== The task ==
Which lines in the data below contain the word "Health"? Return each of them.
+++++
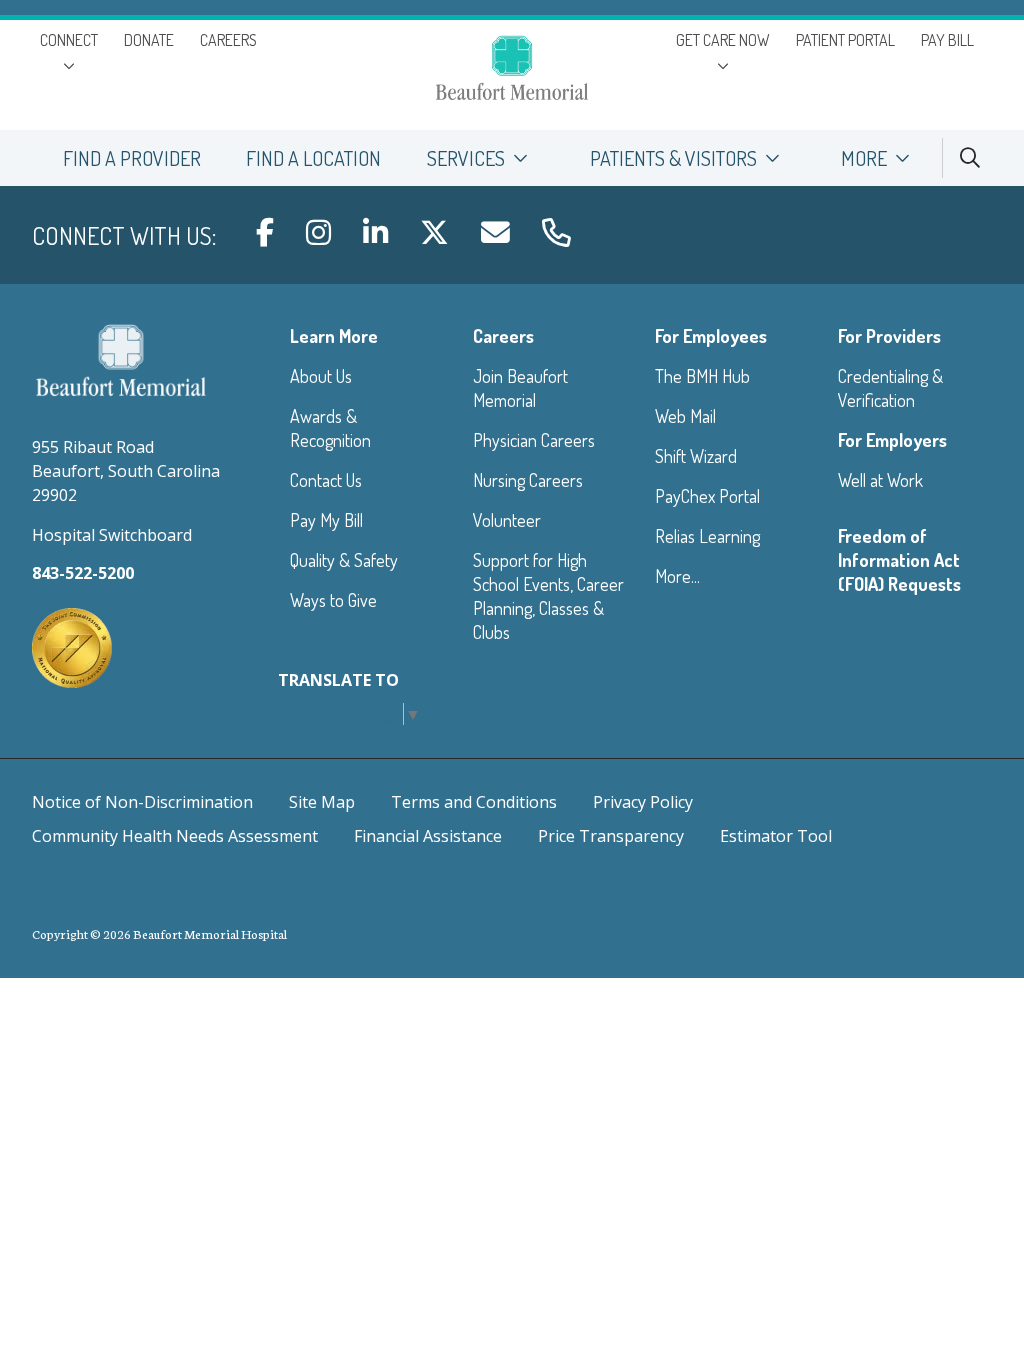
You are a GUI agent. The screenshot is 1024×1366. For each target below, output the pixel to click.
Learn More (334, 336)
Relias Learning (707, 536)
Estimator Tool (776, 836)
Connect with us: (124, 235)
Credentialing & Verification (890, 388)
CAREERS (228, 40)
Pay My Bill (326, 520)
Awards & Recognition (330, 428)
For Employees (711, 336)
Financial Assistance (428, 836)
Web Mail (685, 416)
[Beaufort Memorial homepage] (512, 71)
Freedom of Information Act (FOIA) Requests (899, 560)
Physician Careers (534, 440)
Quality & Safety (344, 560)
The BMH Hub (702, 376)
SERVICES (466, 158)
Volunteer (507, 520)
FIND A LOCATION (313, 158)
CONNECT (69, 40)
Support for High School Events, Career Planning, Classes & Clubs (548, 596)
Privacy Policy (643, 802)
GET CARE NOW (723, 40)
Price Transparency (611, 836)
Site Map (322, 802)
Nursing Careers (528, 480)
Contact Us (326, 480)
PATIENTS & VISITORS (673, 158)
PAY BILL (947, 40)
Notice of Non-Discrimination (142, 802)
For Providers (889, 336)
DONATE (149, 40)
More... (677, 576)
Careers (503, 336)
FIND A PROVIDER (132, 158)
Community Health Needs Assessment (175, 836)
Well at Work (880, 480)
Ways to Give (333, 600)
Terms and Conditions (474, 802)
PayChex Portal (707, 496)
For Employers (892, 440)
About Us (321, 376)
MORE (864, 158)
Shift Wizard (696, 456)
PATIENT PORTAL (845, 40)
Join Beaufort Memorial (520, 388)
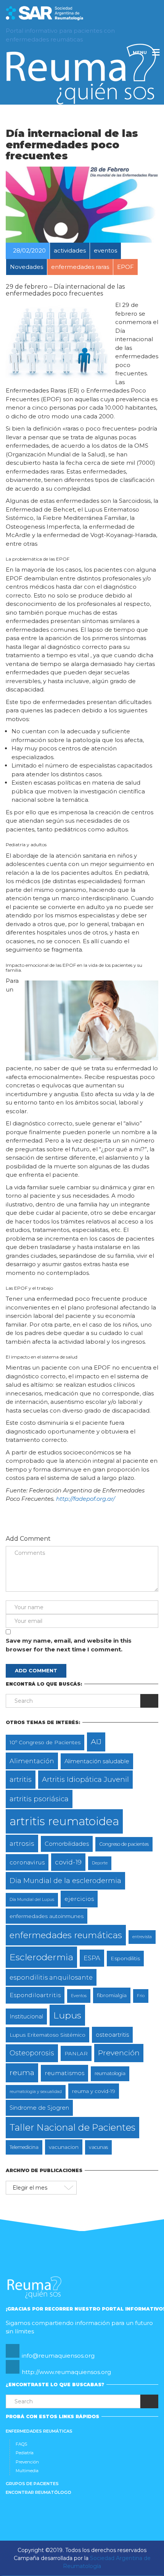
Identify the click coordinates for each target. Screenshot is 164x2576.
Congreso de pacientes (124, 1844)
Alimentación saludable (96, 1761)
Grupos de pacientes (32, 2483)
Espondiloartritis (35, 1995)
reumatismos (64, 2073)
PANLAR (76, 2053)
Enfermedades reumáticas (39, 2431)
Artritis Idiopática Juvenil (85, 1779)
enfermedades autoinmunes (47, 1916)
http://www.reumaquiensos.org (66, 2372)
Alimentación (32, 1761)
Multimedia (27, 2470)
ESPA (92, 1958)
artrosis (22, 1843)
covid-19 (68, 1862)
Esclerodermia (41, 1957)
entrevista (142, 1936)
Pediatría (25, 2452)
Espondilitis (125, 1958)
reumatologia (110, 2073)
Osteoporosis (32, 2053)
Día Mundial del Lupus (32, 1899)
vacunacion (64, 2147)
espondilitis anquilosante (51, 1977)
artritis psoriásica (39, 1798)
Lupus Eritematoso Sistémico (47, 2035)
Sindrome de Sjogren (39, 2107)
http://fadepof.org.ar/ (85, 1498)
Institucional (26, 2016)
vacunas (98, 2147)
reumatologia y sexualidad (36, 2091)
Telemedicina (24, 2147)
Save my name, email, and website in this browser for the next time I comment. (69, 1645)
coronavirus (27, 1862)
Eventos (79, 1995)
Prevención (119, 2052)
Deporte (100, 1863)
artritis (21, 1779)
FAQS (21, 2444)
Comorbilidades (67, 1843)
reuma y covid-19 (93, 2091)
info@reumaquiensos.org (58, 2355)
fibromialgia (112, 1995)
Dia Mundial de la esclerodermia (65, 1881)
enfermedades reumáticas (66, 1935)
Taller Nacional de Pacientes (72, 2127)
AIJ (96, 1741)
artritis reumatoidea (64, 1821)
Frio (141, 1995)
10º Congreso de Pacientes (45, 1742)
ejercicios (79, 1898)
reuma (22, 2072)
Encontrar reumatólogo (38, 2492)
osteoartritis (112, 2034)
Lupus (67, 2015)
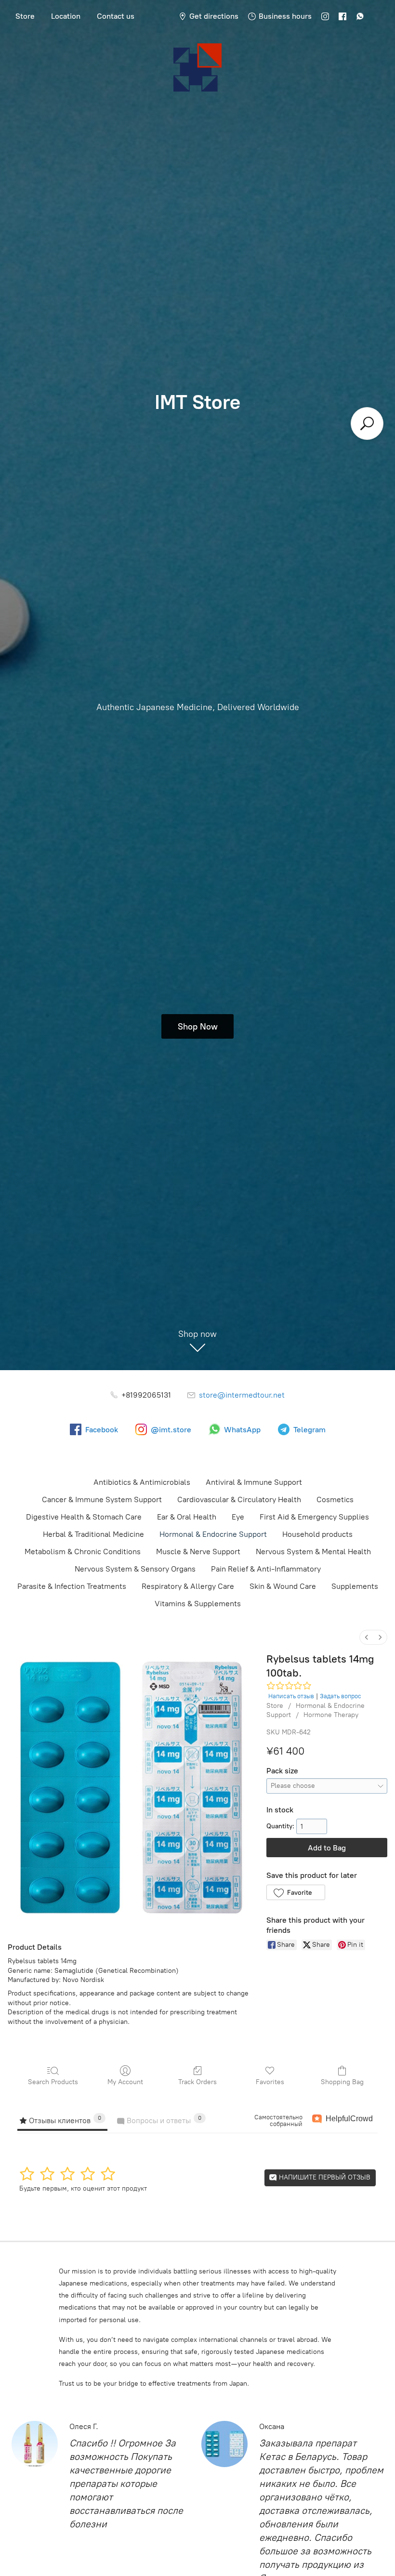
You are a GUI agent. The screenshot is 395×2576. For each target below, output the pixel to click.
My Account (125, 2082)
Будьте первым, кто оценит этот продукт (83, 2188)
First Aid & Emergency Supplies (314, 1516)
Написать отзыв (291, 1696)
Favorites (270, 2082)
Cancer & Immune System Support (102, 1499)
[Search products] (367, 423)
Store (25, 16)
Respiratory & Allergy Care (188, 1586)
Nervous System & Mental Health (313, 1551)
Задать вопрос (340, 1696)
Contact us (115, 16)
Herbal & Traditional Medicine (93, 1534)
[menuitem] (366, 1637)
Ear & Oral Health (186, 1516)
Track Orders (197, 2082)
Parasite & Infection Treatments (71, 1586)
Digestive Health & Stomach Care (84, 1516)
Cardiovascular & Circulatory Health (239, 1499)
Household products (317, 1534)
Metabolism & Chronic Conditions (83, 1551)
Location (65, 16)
+++++
== Exercise result ==
Community Health Needs Assessment (175, 836)
Nervous System & Mental Health (313, 1551)
Ear & Oral Health (186, 1516)
Digestive Health & Stomach Care (84, 1516)
Cardiovascular & Circulatory Health (239, 1499)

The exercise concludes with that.